What inspired The Devils You Know?
I am in love with The House on the Rock in Spring Green, WI, so I wanted to set a book there. It’s just such a unique, amazing, imaginative, and deeply weird place and I go as often as I can. I changed the name to Boulder House in the book and changed many other things, but the inspiration was absolutely from House on the Rock. If you can? Go there! It’s an amazing experience.
What were the challenges (literary, psychological, logistical, etc) in bringing this book to life?
Agh . . . Time! Fortitude! Money! The writer trifecta, right? This book took me seven years to get out into the world. Four to write, one to sell, two to wait for it to come out. One of the hardest things to do with this book was have patience: patience that the revisions needed to happen, patience with having to work on other things for my actual livelihood, patience for the story to come together, patience for others to read it. It’s the worst part of writing for me. But it’s crucial—I couldn’t have gotten this incarnation if I’d tried to cut corners during the writing process.
How has writing for young adults differed from your writing for young readers?
The handcuffs were off! My soul is dark and heavy and so YA fits perfectly with that. J Honestly, I love writing for this audience because of the issues of identity and understanding of the world that happen at these ages. So this is where I naturally want to write.
What did you edit out of this book?
Do you have about 7 years for me to explain? LOL The interstitial parts changed dramatically from revision to revision. It started with a god as the narrator. Then the house itself. Then an impartial narrator. In fact, the idea that the interstitials came from a book and from a character in the book didn’t happen until the very, very, very last edit with my editor and copyeditor.
What do you do when you’re not writing?
Work! I’m a professor so there is literally always something I should be doing. But, having said that . . . I love horror movies and awesome TV. I consider that research though.

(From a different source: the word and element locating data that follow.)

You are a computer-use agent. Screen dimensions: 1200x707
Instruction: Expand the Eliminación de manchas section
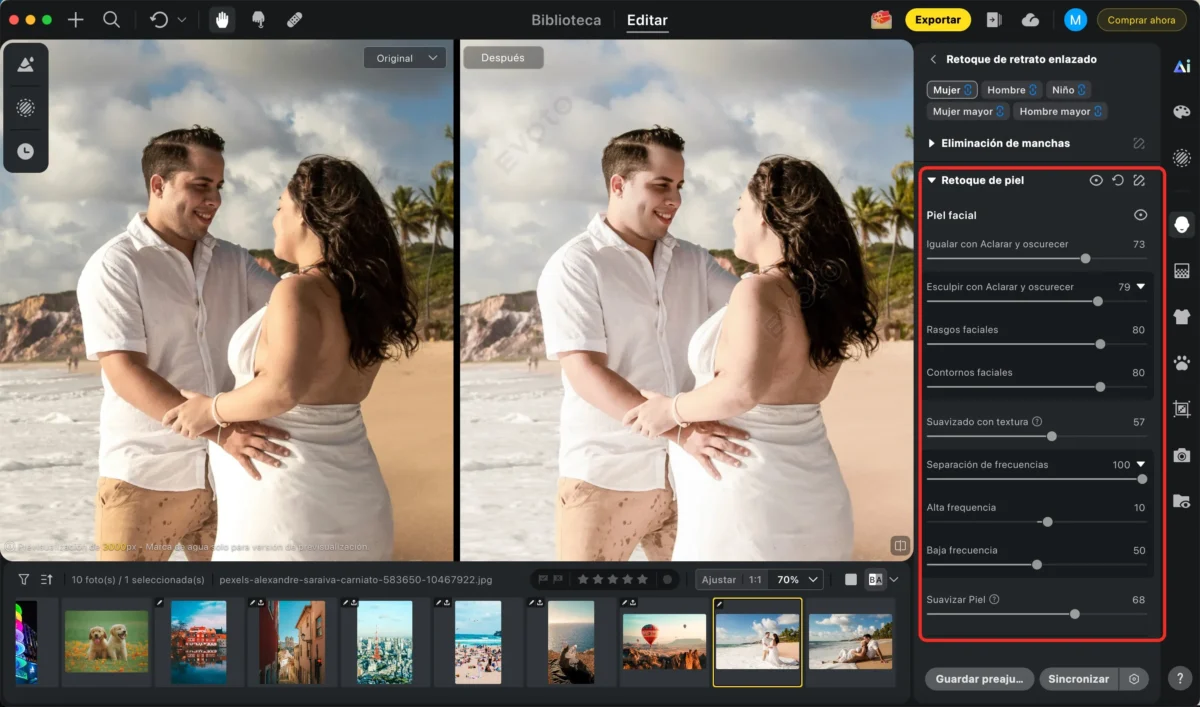[932, 144]
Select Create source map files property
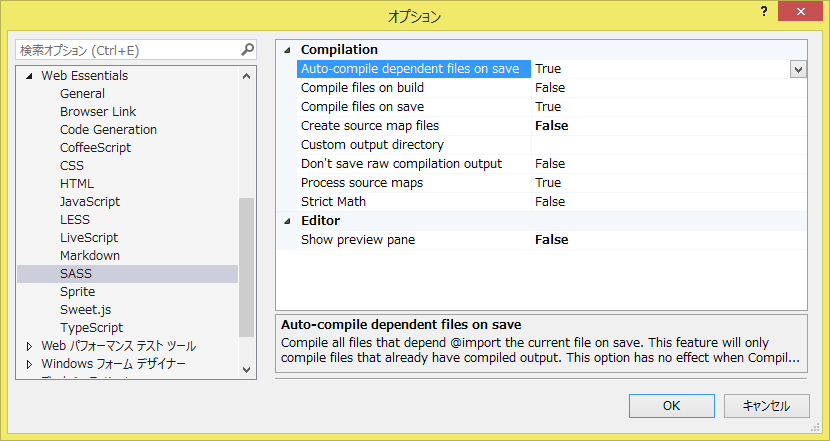 [370, 126]
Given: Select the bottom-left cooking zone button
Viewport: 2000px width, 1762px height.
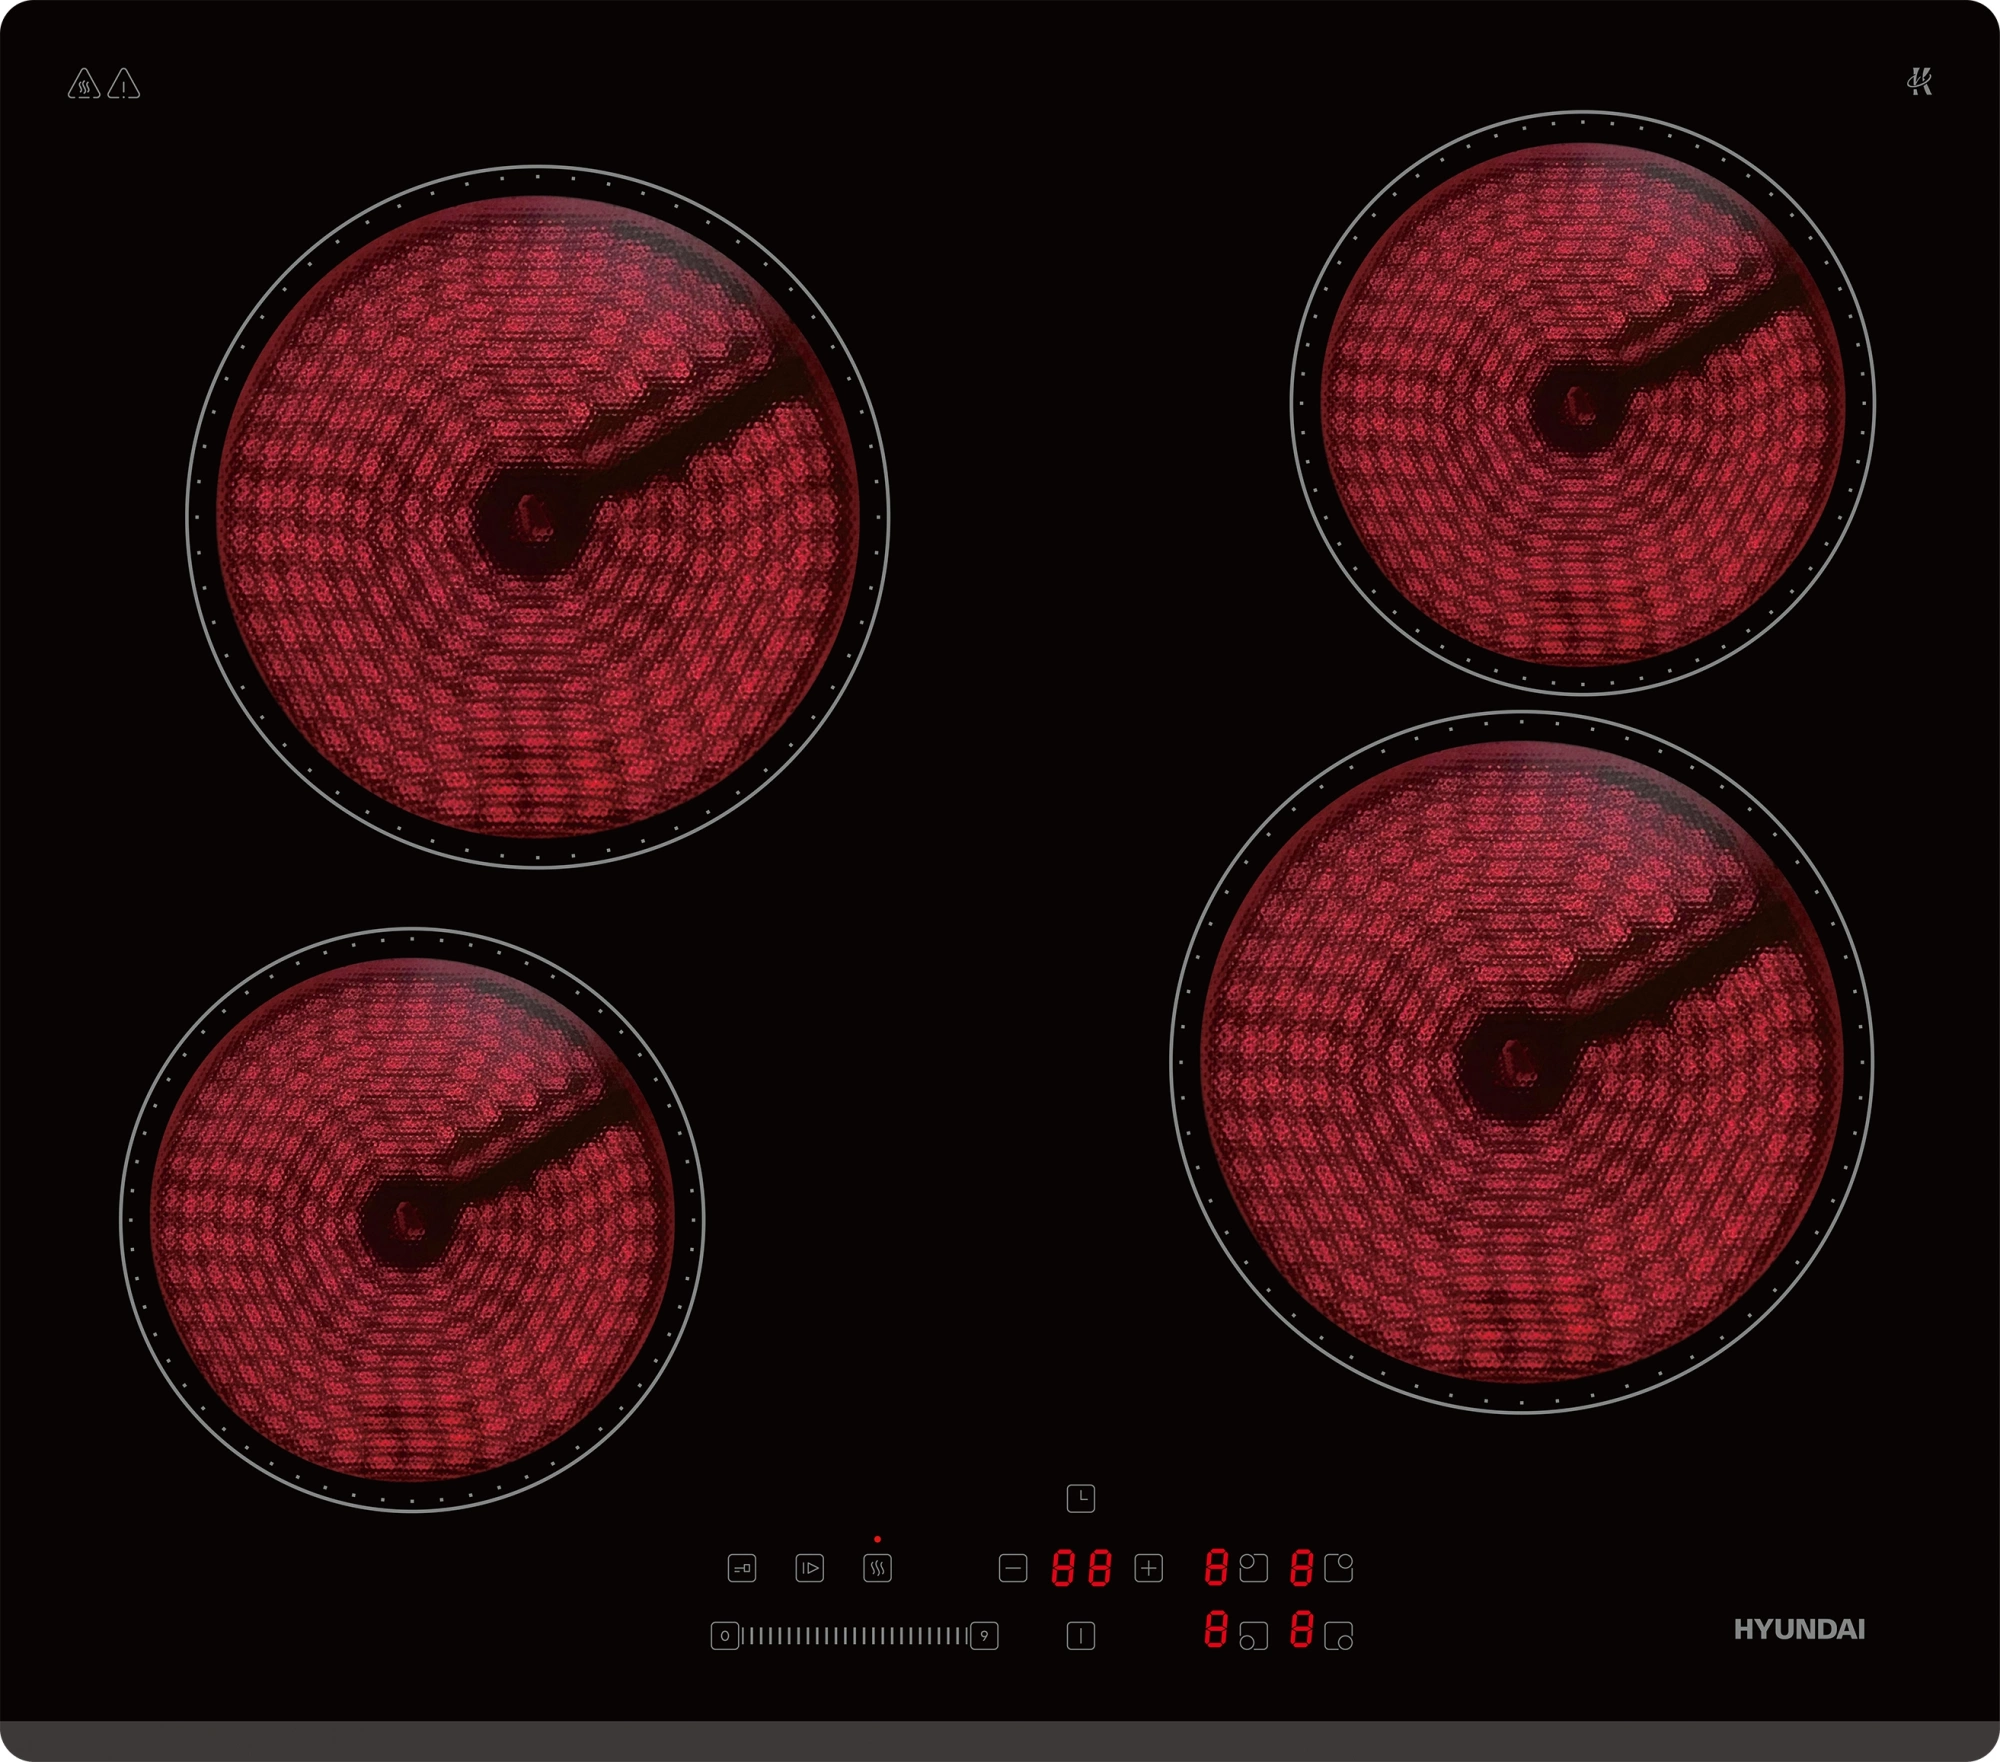Looking at the screenshot, I should pyautogui.click(x=1253, y=1636).
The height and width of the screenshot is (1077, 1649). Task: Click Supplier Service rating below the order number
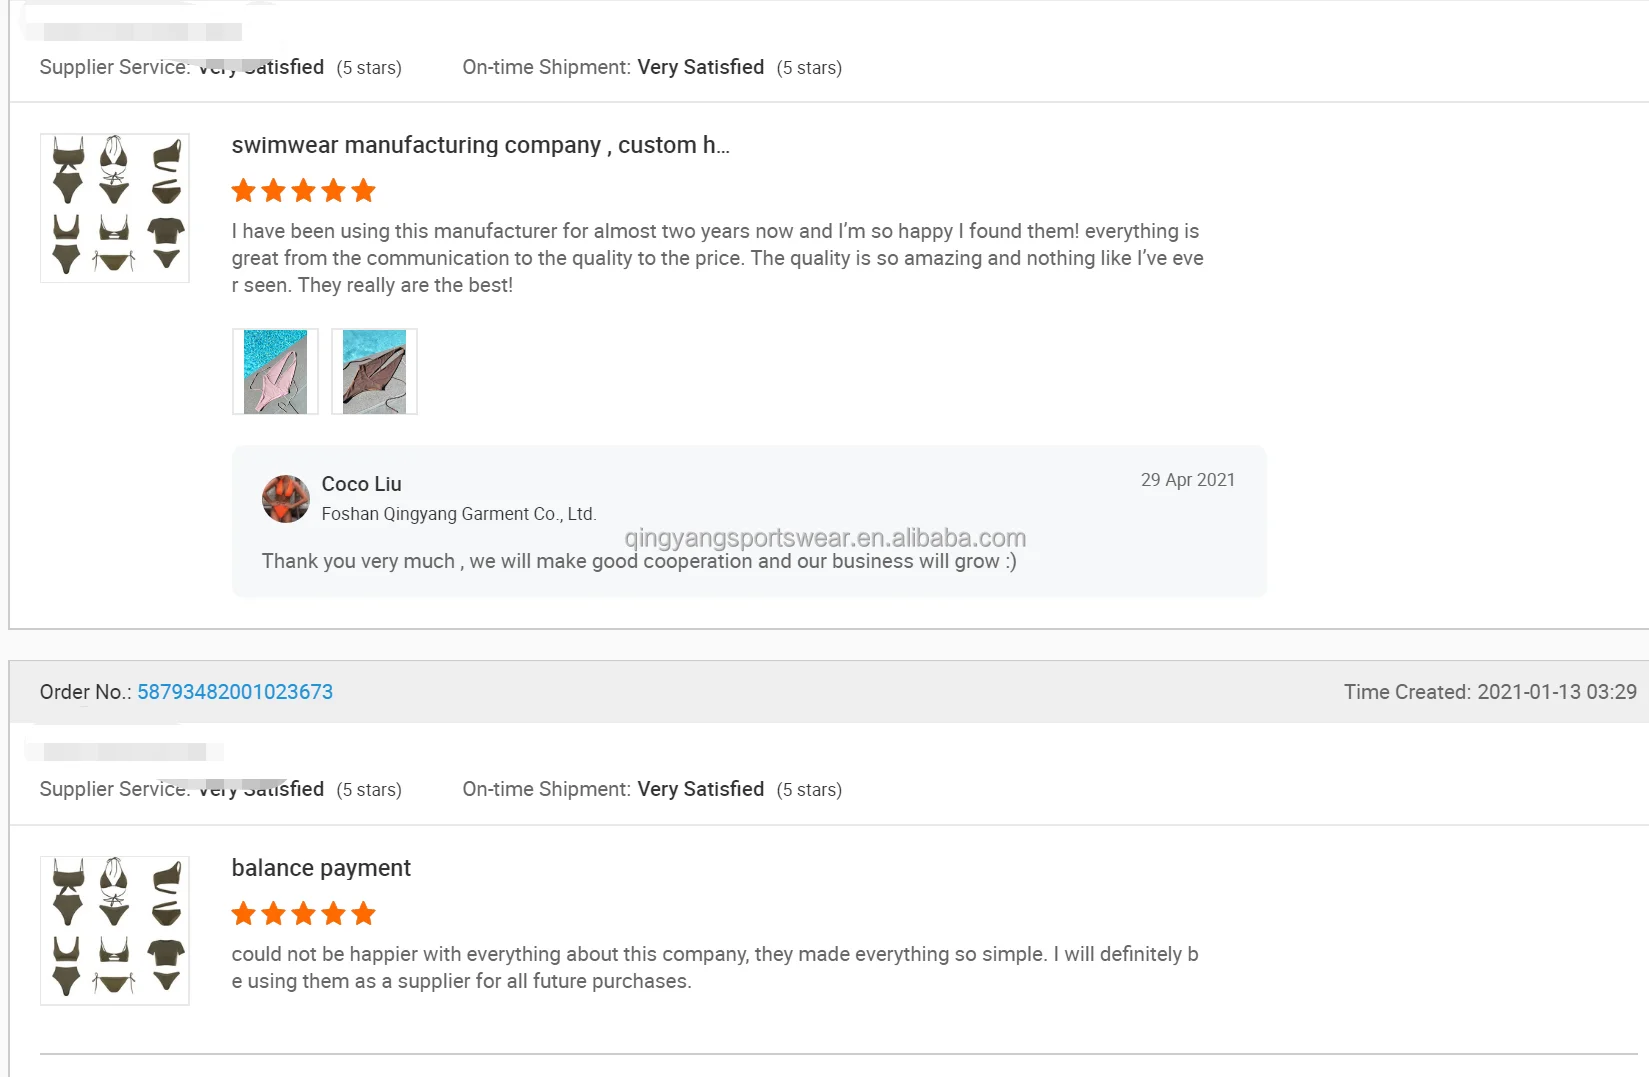[220, 789]
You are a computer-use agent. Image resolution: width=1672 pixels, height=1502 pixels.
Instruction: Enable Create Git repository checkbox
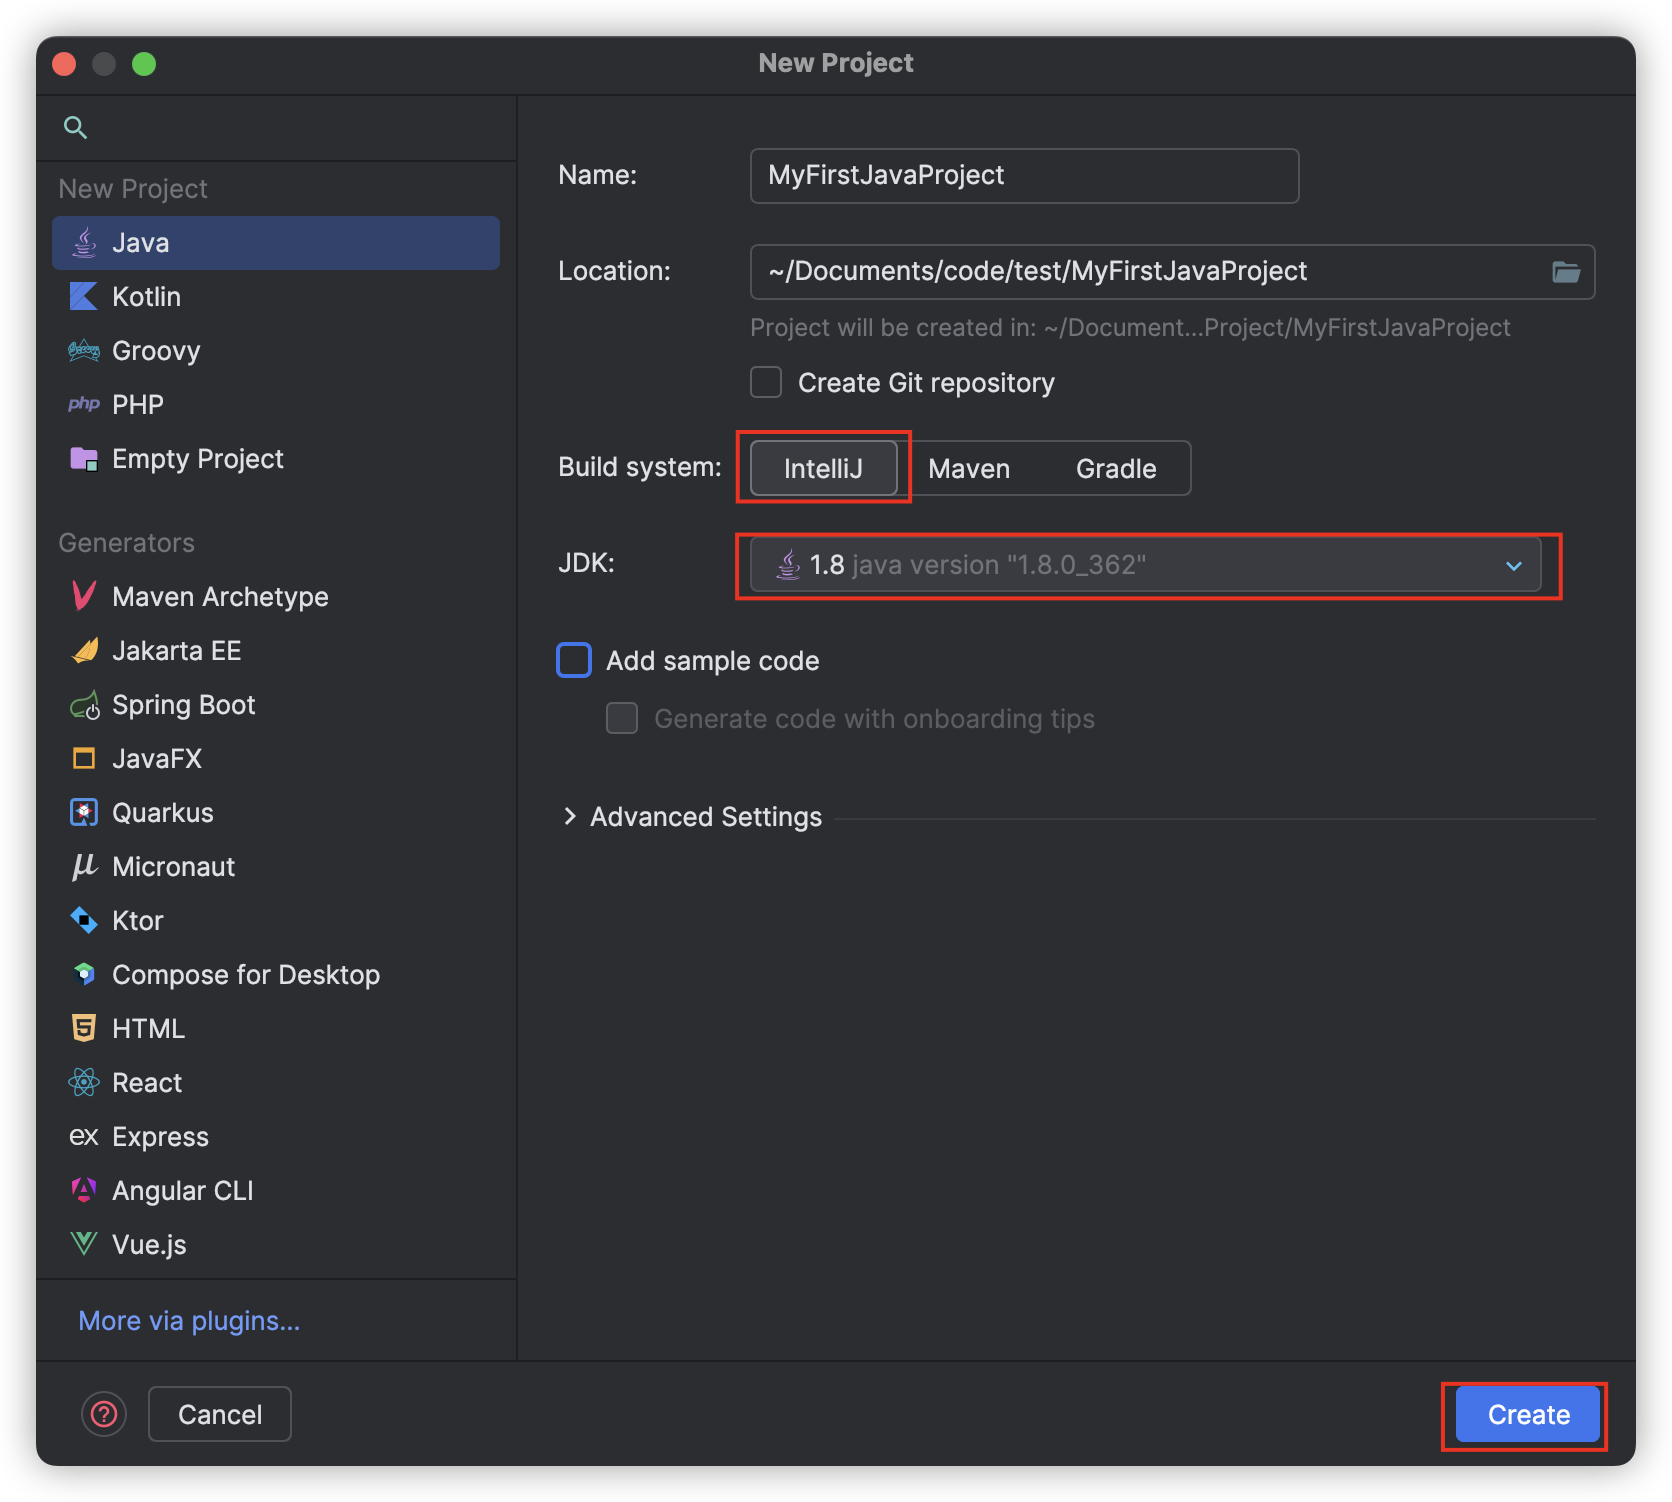tap(766, 383)
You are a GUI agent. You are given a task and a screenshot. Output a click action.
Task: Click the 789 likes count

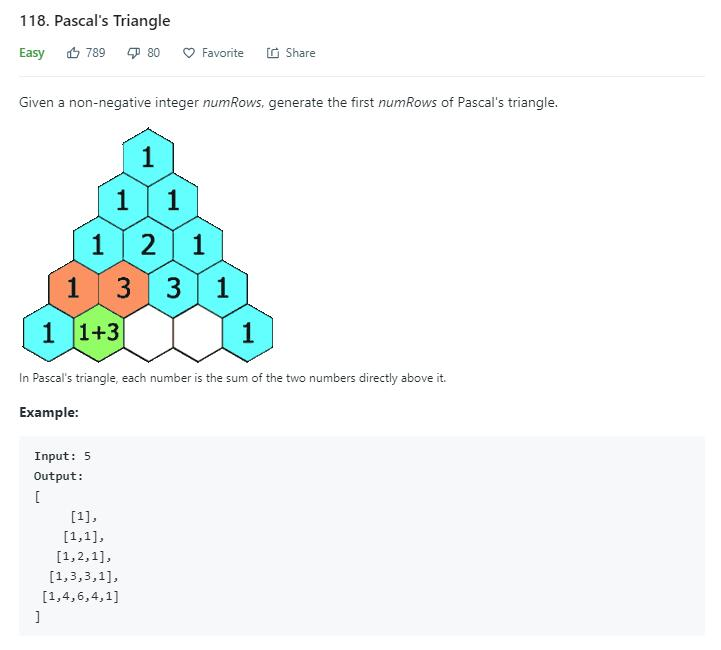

What advice do you have for aspiring writers?
Oh, man, hang in there. It feels like it will never happen, I remember. But have faith. I’d also say this: try not to compare yourself to others. There are so many ways to feel “less than” as a writer. Forget others, forget the industry even, and do your thing. You write because you love to write, so don’t forget that.
What is next for you? What are you working on now?
I’m working haphazardly on a sci-fi YA novel. But I am finishing up my middle grade series so that comes first.
What else would you like to add?
How about a haiku?
Writing can be hard.
You must take care of yourself.
Adopt some cats, yo.
Megan Atwood is a writer, editor, and professor in Minneapolis, Minnesota. When she’s not writing books for kids of all ages, she’s making new friends, going on zombie hayrides, and eating as much ice cream as she can. And, always, petting her two adorable cats who “help” her write every book.